Ehl-i sünnet itikadımıza göre evliyanın kerameti haktır ve Allah’ın izniyle gerçekleşmektedir. Nitekim Hz Meryem’in Allah’ın fazlından rızıklanması ve Süleyman (as) ümmetinden Asıf b. Berhiyya’nın Belkıs’ın tahtını bir anda çok uzak mesafeden Süleyman (as)’ın huzuruna getirmesi Kur’an-ı Kerim ile sabittir.

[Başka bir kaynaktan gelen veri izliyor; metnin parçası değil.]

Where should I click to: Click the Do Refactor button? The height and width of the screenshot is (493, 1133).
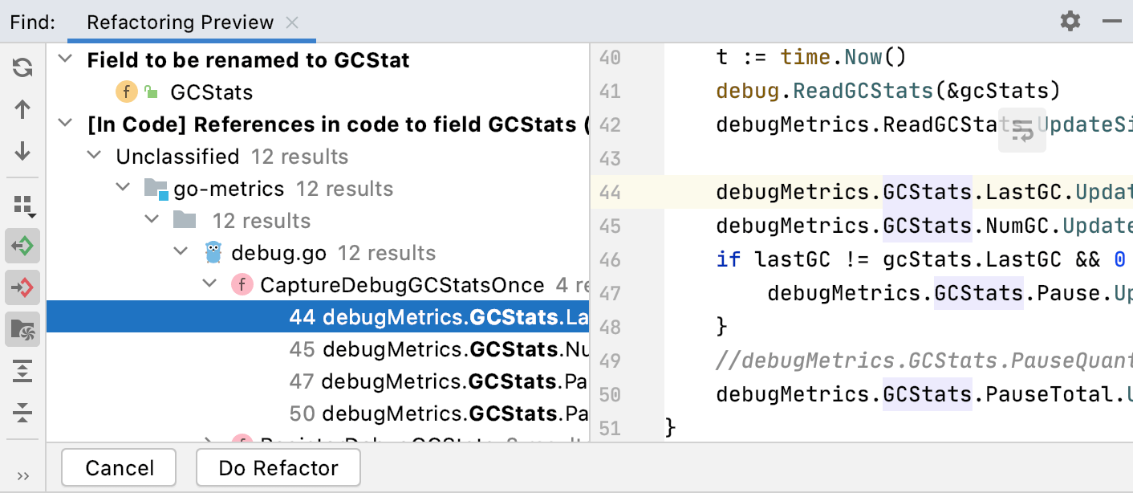[278, 468]
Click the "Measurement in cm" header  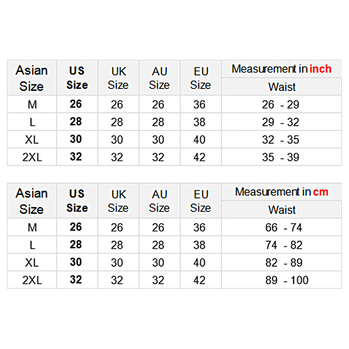pos(281,192)
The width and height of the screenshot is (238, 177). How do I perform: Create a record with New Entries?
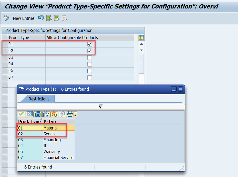click(x=24, y=18)
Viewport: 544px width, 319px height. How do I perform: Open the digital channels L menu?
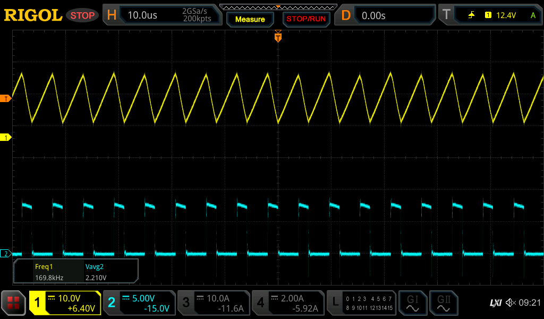click(336, 303)

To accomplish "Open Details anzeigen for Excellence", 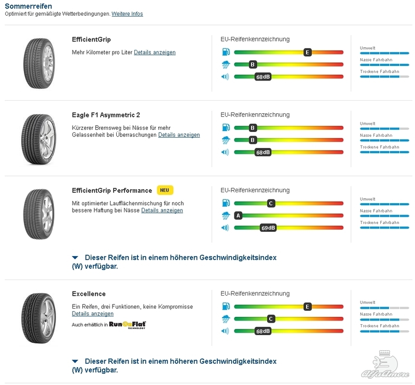I will pyautogui.click(x=93, y=314).
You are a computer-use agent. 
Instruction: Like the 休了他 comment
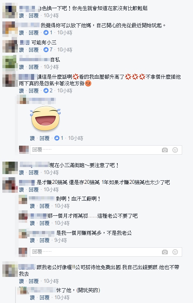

Sahabe-i kiramdan Hz. Ebu Bekir, Hz. Ömer ve Hz. Halid b. Velid gibi zatların meşhur kerametleri de misal olarak daha geniş kitaplarda anlatılmaktadır. Tasavvuf ve ibret kitaplarında inkârı mümkün olmayacak derecede sayısız evliya kerametlerinden bahsedilmektedir.
Bir velinin kerameti bağlı bulunduğu peygamberin mucizesi sayılır. Bu itibarla zamanımızda hasıl olan kerametler aynı zamanda Hz. Peygamber (sav)’in mucizesi kabul edilebilir. Zira keramet olabilmesi için veli olması, veli olması için de Hz. Peygamber (sav)’e bağlı olması gerekmektedir. Fakat evliya olabilmek için illa keramet göstermek şart değildir. Yani kerametsiz biri de evliya olabilir.
Ayrıca olağanüstü haller fasıklarda veya hiç Müslüman olmayanlarda bile görülebilir. Hint yogileri, Budist rahipleri gibi. O zaman “istidrac” adını alır (Allah muhafaza eylesin). İstidrâc; doğru yol üzere olmayan bir takım insanlardan çıkan bazı hârukülade olaylardır.
29 (Müslim: 3304, Ebu Davud: 3157)
Bunlar şeytan’ın kendilerine oynadığı bir takım oyunlarla aldanıp kendilerinin olağan üstü şeyler yaptıklarına ve de doğru yolda olduklarına inanırlar.
Halbuki bu olağan üstü haller onların sapıklıklarını arttırır. Tasavvuf yolunda belli bir mesafe kateden bazı kardeşlerimizde de bazı haller görülebilmektedir. Bazı kişiler bu halleri sebebiyle artık kendilerinin belli bir yere ulaştığı fikrine kapılıp “artık ben oldum” diye düşünüyorlar. Bu noktadan sonra ise kendisinden Allah’ın birer lütfu olan kerametler değil, şeytan’ın oyunları olan istidraclar zuhur etmeye başlıyor. Ancak kişi bunları iyi halinin birer delili olarak keramet olduğuna inanmaya devam ediyor.
Sonunda ise iyice şeytan’ın maskarası olup hem kendini hem diğer sofi kardeşlerini yoldan çıkarabiliyor. Bunun canlı örneklerine bizzat pek çok sefer şahit olmuşuzdur. Bu noktada müridlerin yapması gereken şey, tüm hallerini mürşidine aktarmaları kendi kendilerine başka manalar verip yorum yapmamalarıdır. Allah bizi bu hallerden ve bu hallere sahip insanlardan uzak etsin (Amin).
O halde keramet bir büyüklük veya velilik ölçüsü değildir. “Velayetin fermanı ancak zikirdir” denilmiştir. Ehlullah keramete hiç önem vermemiş, hatta bazıları kerametsiz evliyayı daha üstün görmüştür.
Zira haller ve keşifler zapt edilemediğinde veya yeterli ilmi donanım bulunmadığında tehlikeli olabilir. Çoğu kere rahmani başlayan haller daha sonra Şeytanın tuzaklarına dönüşebilir.
Kerametsiz veli ise bu yönden daha güvendedir. Bu konuda göz ardı edilmemesi gereken çok önemli bir noktaya temas etmek gerekir:
“Velilerin elbette kerametleri vardır. Fakat onların bizlerden asıl farkı, daha fazla ibadet etmeleri, Allah’tan daha ziyade korkmaları, haramdan daha fazla sakınmaları ve ahlak-ı Muhammediyye’ye sahip olmalarıdır.”